This is a collection of sequence listing samples and sequence listing-related rules and regulations. Also provided here are resources for electronic filing at the United States Patent and Trademark Office (USPTO) and guidance for searching patent biosequences.
Sequence listings frequently asked questions
FAQs focus on
- the applicability (A) of ST.26
- how to file (F) a sequence listing XML compliant with Standard ST.26
- general questions (g) about formatting for WIPO Standard ST.26
- questions about formatting for any sequence - nucleotide and amino acid sequences (NA/AA) sequences
- questions specific for issues in amino acid (AA) and nucleotide (NA) sequences
- how to create (C) an ST.26-compliant sequence listing XML
- how to validate (V) an ST.26 sequence listing XML using WIPO Sequence
NOTE: ST.26 sequence listings in XML format MUST be filed electronically with the USPTO through Patent Center or on physical media. EFS-Web will not permit submission of ST.26 XML files.
- 37 CFR 1.821 - 1.825
- 37 CFR 1.831 - 1.835
- PCT Rule 5.2
- PCT Rule 13ter
- Annex C to the PCT Administrative Instructions
- MPEP 2420-2435
- MPEP 1823.02
- Update to the U.S. Regulations concerning submission of an ST.25 sequence listing, effective November 15, 2021
- Update to the U.S. Regulations concerning implementation of WIPO Standard ST.26 and using eXtensible Markup Language (XML), effective July 1, 2022
- Standard ST.25 and related Annexes
- Standard ST.26 and related Annexes I-VII
You can also download the following from Standard ST.26 (see the Table of Contents in Standard ST.26):
- Annex II (the Document Type Definition (DTD) for use with XML editors in creating sequence listings)
- Annex III (a sample ST.26 sequence listing in XML format)
In addition to commercial resources, there are several free resources that can be used to search patent sequence data contained in the National Center for Biotechnology Information (NCBI) Genbank database and the Lens.org patent sequence database. These databases are not developed or maintained by the USPTO, although U.S. patent data is included in these databases. Content, format, and searchability is outside of the USPTO's control.
Please be aware that the USPTO cannot guarantee the accuracy of any patent data on third party sites. Always confirm the accuracy of any patent sequence data identified on a third party database against the corresponding published U.S. patent application or issued U.S. patent.
Users can search the NCBI Patent Sequence database by choosing “Patent sequences(pat)” from the “Choose Search Set” drop down menu:
The Lens.org hosts the PatSeq database as well as a suite of applications for searching and analyzing biological sequence data disclosed in patents. “PatSeq Finder” is a sequence similarity search tool based on BLAST, which allows users to search the Lens PatSeq database for matches to a sequence of interest.

§ Source material
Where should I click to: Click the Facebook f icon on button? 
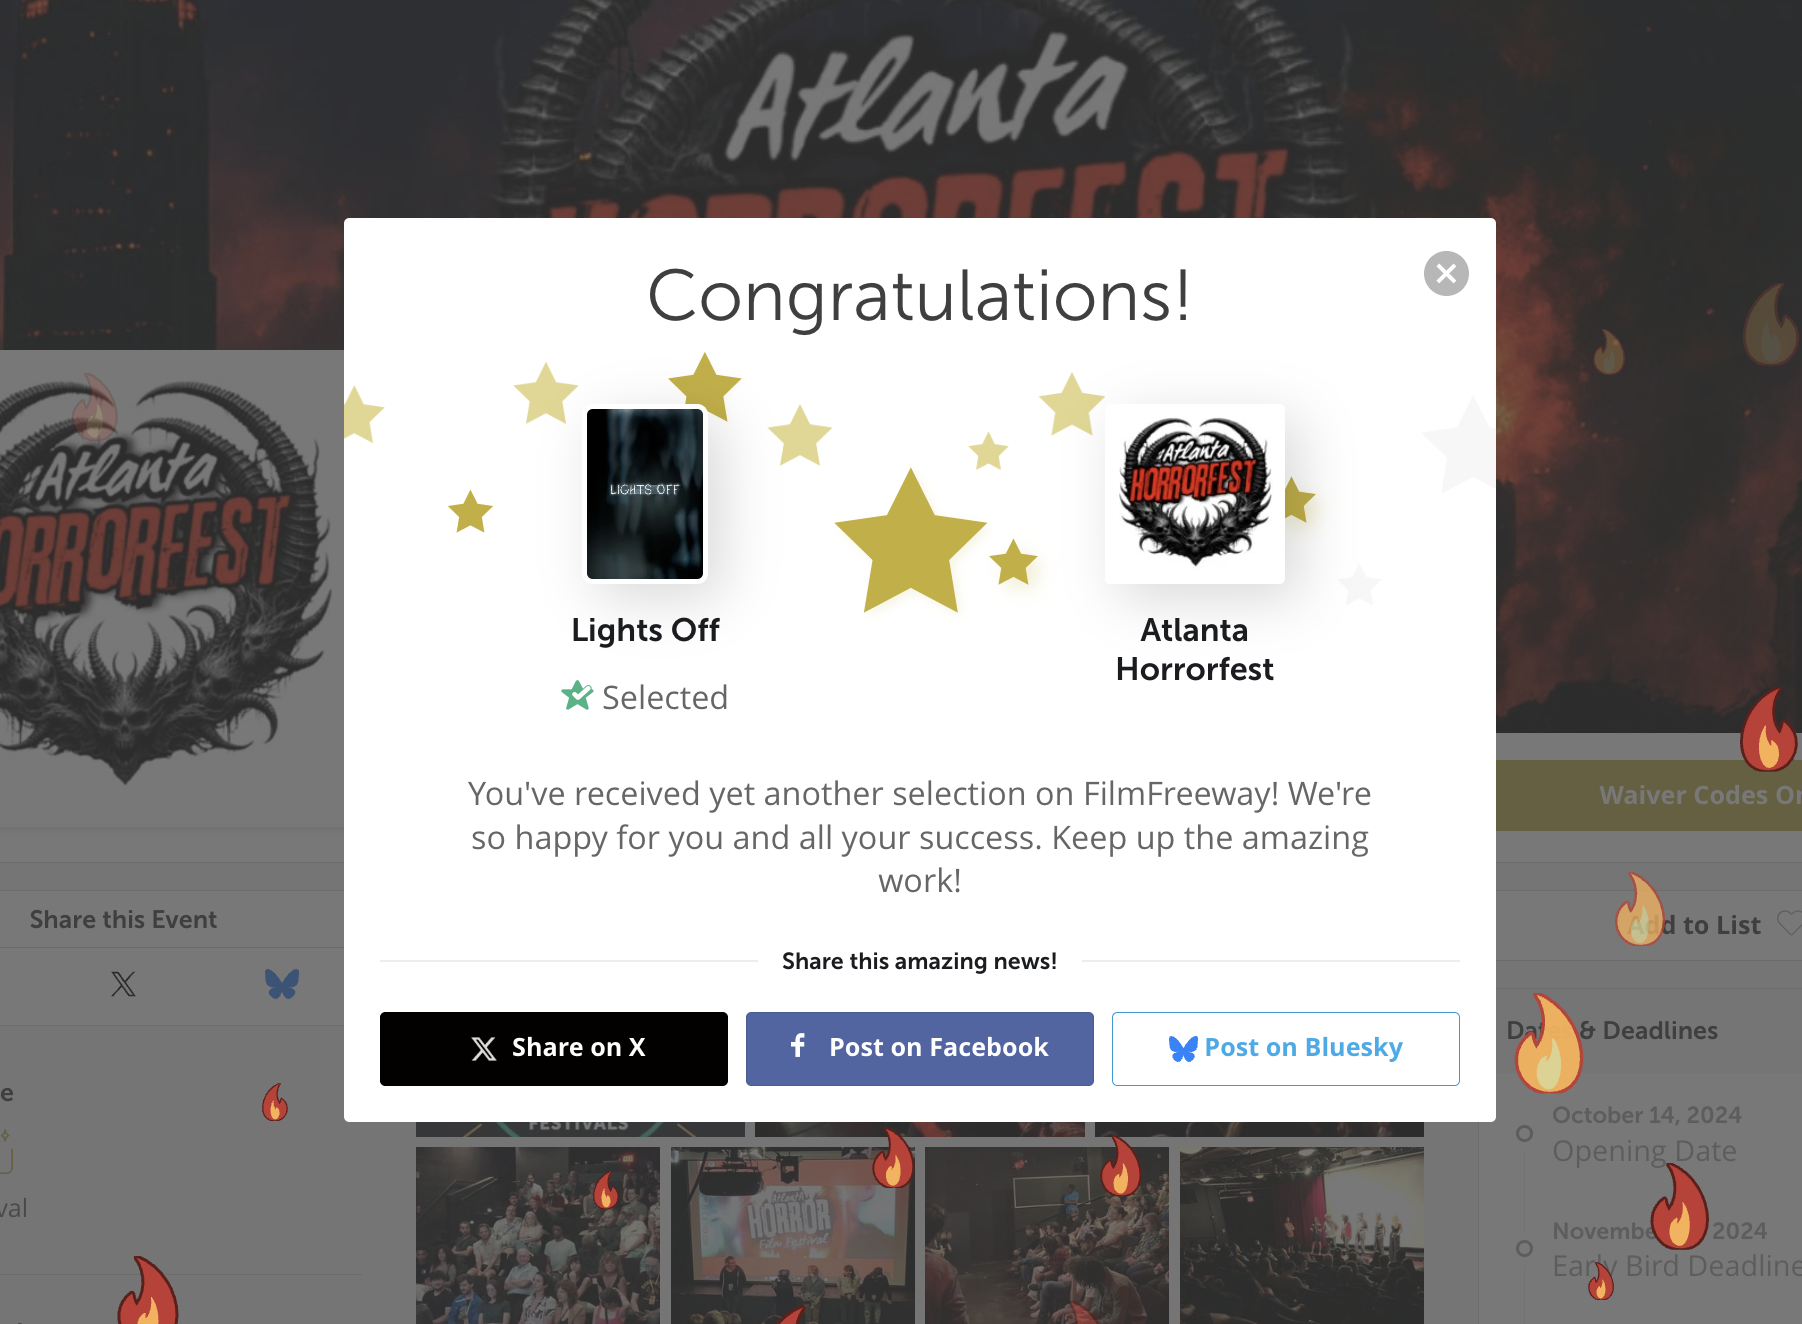click(x=798, y=1046)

§ Activity
Rewrite the part of the sequence listing page that begins with "Sequence listings frequently" and ends after "ST.26 XML files.", replacing "physical media" with "physical storage media".

§ Answer to the problem
Sequence listings frequently asked questions
FAQs focus on
- the applicability (A) of ST.26
- how to file (F) a sequence listing XML compliant with Standard ST.26
- general questions (g) about formatting for WIPO Standard ST.26
- questions about formatting for any sequence - nucleotide and amino acid sequences (NA/AA) sequences
- questions specific for issues in amino acid (AA) and nucleotide (NA) sequences
- how to create (C) an ST.26-compliant sequence listing XML
- how to validate (V) an ST.26 sequence listing XML using WIPO Sequence
NOTE: ST.26 sequence listings in XML format MUST be filed electronically with the USPTO through Patent Center or on physical storage media. EFS-Web will not permit submission of ST.26 XML files.